Enlightenment thinkers argued that freedom is a ‘natural’ right given to you at birth. In this free online political philosophy course, we explain how Kant’s political philosophies were influenced by themes like freedom and reason and the writing of other influential philosophers. Reason, in Kant’s opinion, is the arbiter of truth in all judgement. Knowledge results solely from reason and rationality, allowing citizens to make laws that should be applicable to everyone within the community. Kant argues that citizens can legislate only if they are free and autonomous. This course maps the connections between morality, freedom and autonomy. We break down Kant’s maxim of ‘a priori’ judgement, which he called the ‘categorical imperative’.
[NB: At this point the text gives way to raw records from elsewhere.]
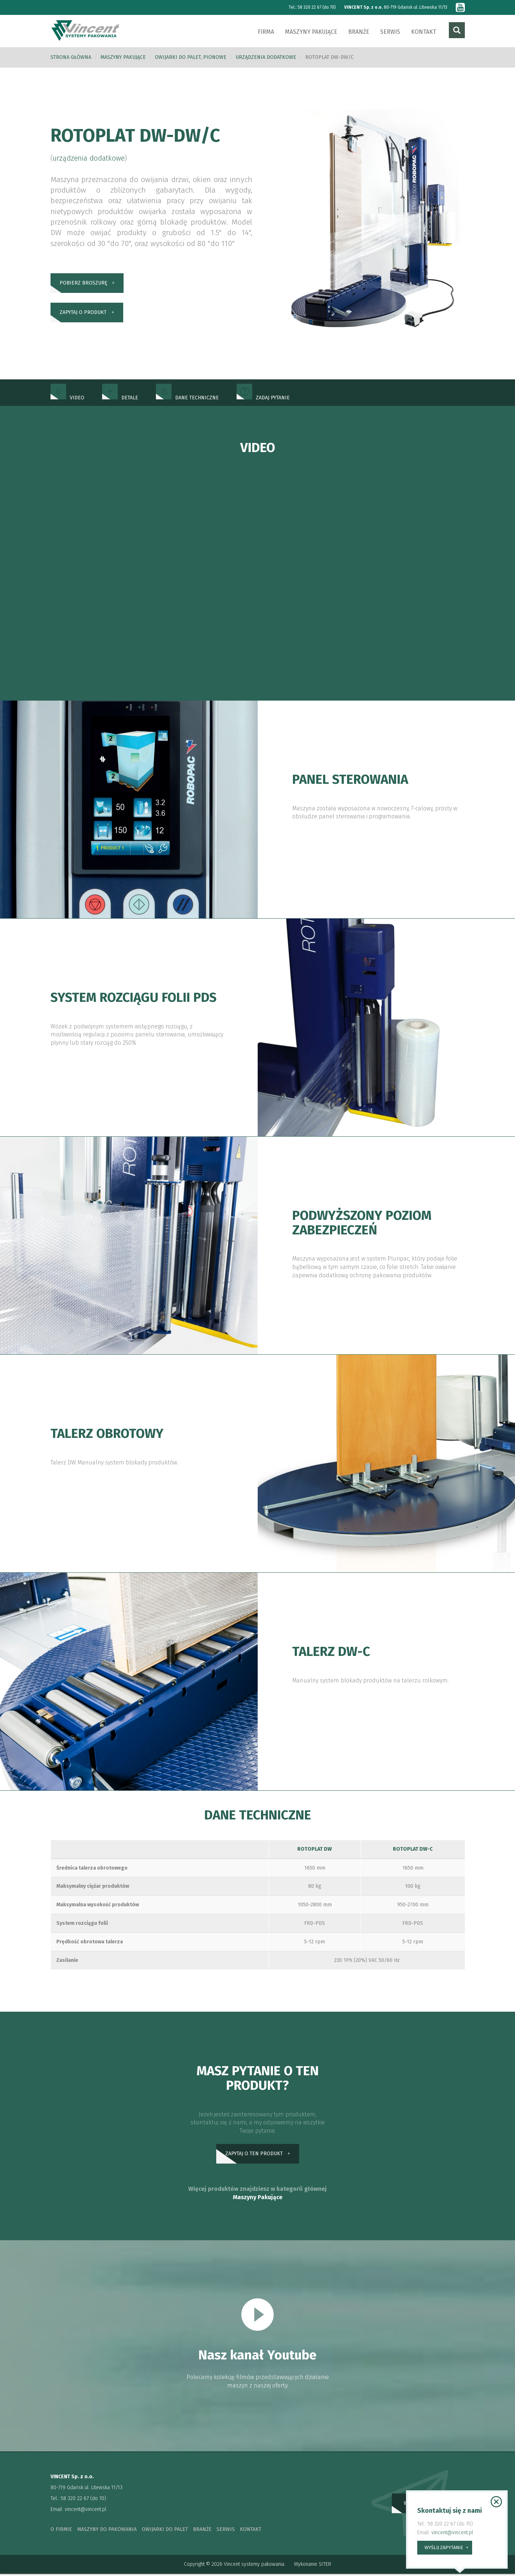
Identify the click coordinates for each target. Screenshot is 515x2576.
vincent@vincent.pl (85, 2511)
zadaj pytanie (263, 398)
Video (67, 398)
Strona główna (71, 58)
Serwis (390, 31)
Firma (266, 31)
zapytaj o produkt (83, 315)
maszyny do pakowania (107, 2531)
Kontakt (423, 31)
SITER (325, 2566)
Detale (120, 398)
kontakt (250, 2531)
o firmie (61, 2531)
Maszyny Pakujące (257, 2199)
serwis (226, 2531)
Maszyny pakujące (311, 31)
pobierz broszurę (83, 284)
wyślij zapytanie (444, 2547)
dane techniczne (187, 398)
Kant was one of the Enlightenment's most prominent thinkers. We examine his theories regarding humanity’s emergence from ‘self-incurred immaturity’, which he saw as the inability to use one's own understanding without another person’s guidance. Kant argued that such immaturity is ‘self-incurred’ because it is driven not by lack of understanding but by a failure of resolution and courage, prompting his motto ‘be courageous enough to use your own understanding’. Many people remain ‘immature’ because they are lazy and cowardly and thus consent to constant external guidance. This attitude encourages others to act as their ‘guardians’, an instinct you may recognize in today’s political culture.
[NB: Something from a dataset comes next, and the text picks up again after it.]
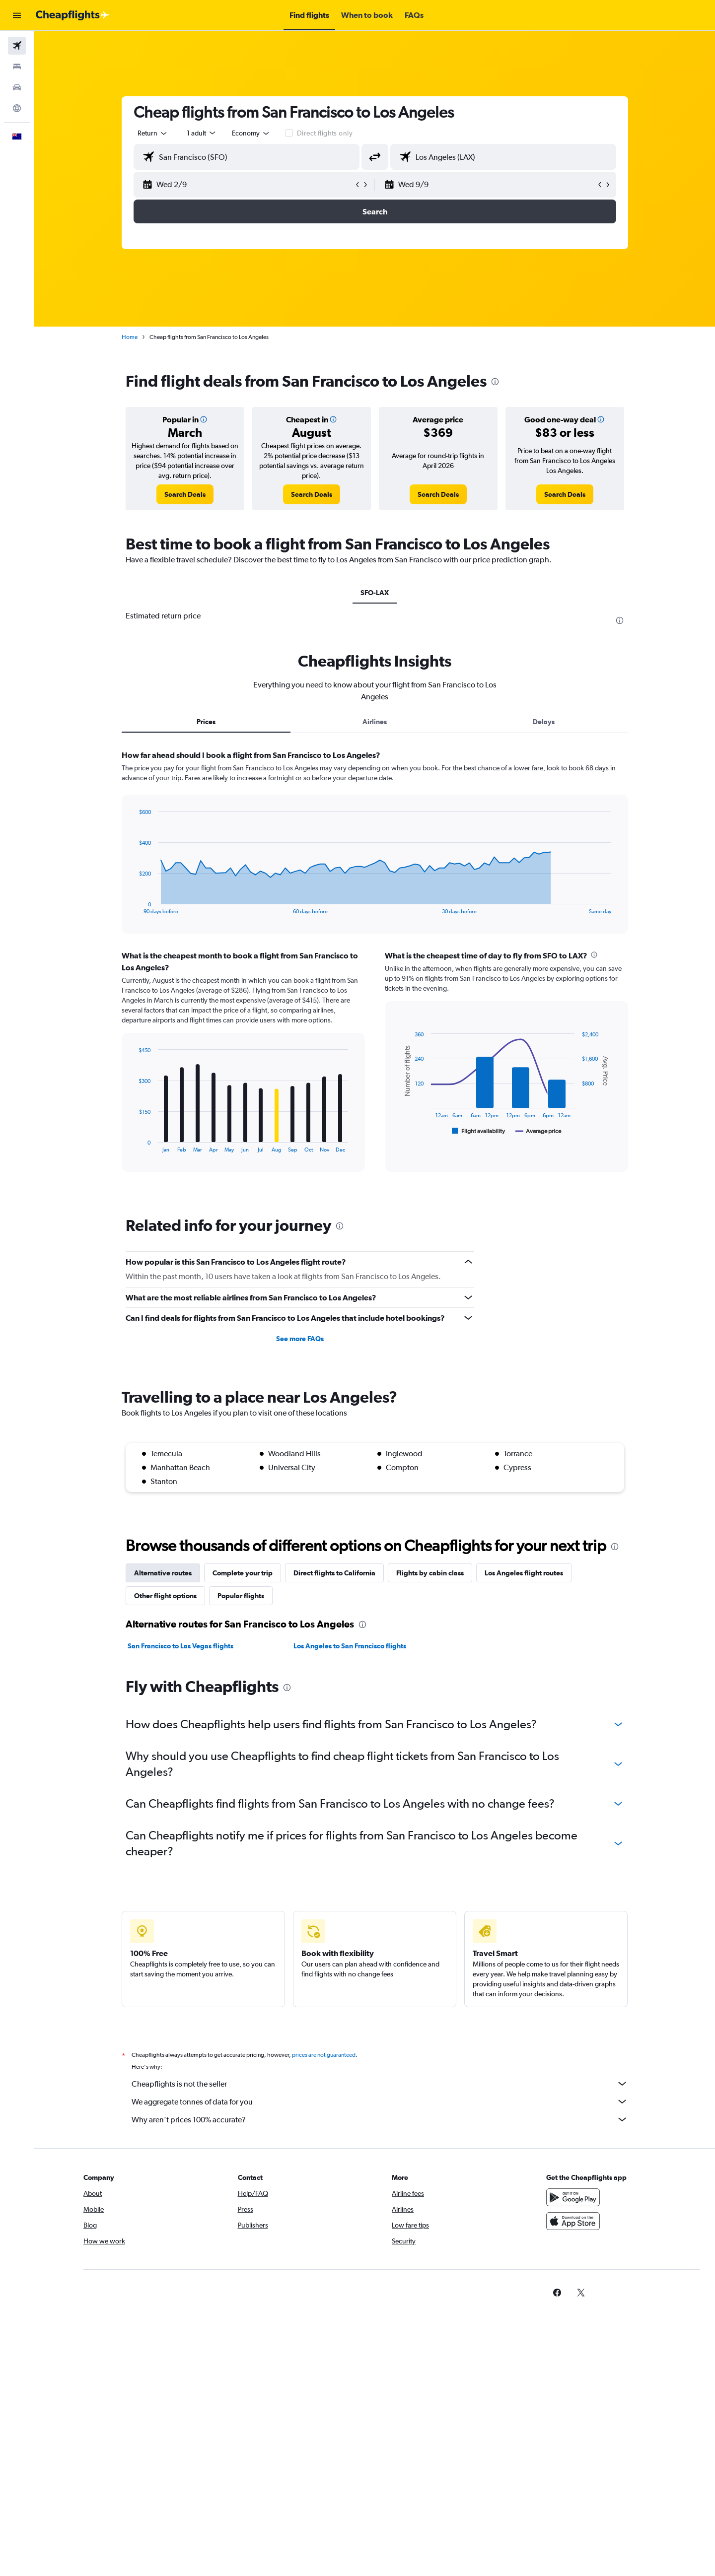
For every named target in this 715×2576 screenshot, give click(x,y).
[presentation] (495, 381)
We then move on to ideas surrounding freedom. People have conflicting ideas when it comes to judging when an action is borne of free will or was induced and this dilemma affects our ideas surrounding political choices. Kant thought that freedom is a prerequisite for all activities and thinking so everyone is capable of thinking out their own rational principles and only they deem their will as their own. This course explores Kant’s thoughts on idealism and ethics and suits students and anyone interested in politics and its philosophy. The bones of our social and political landscape are buried in the past and we delve deep to link the writings of important thinkers to today’s headlines.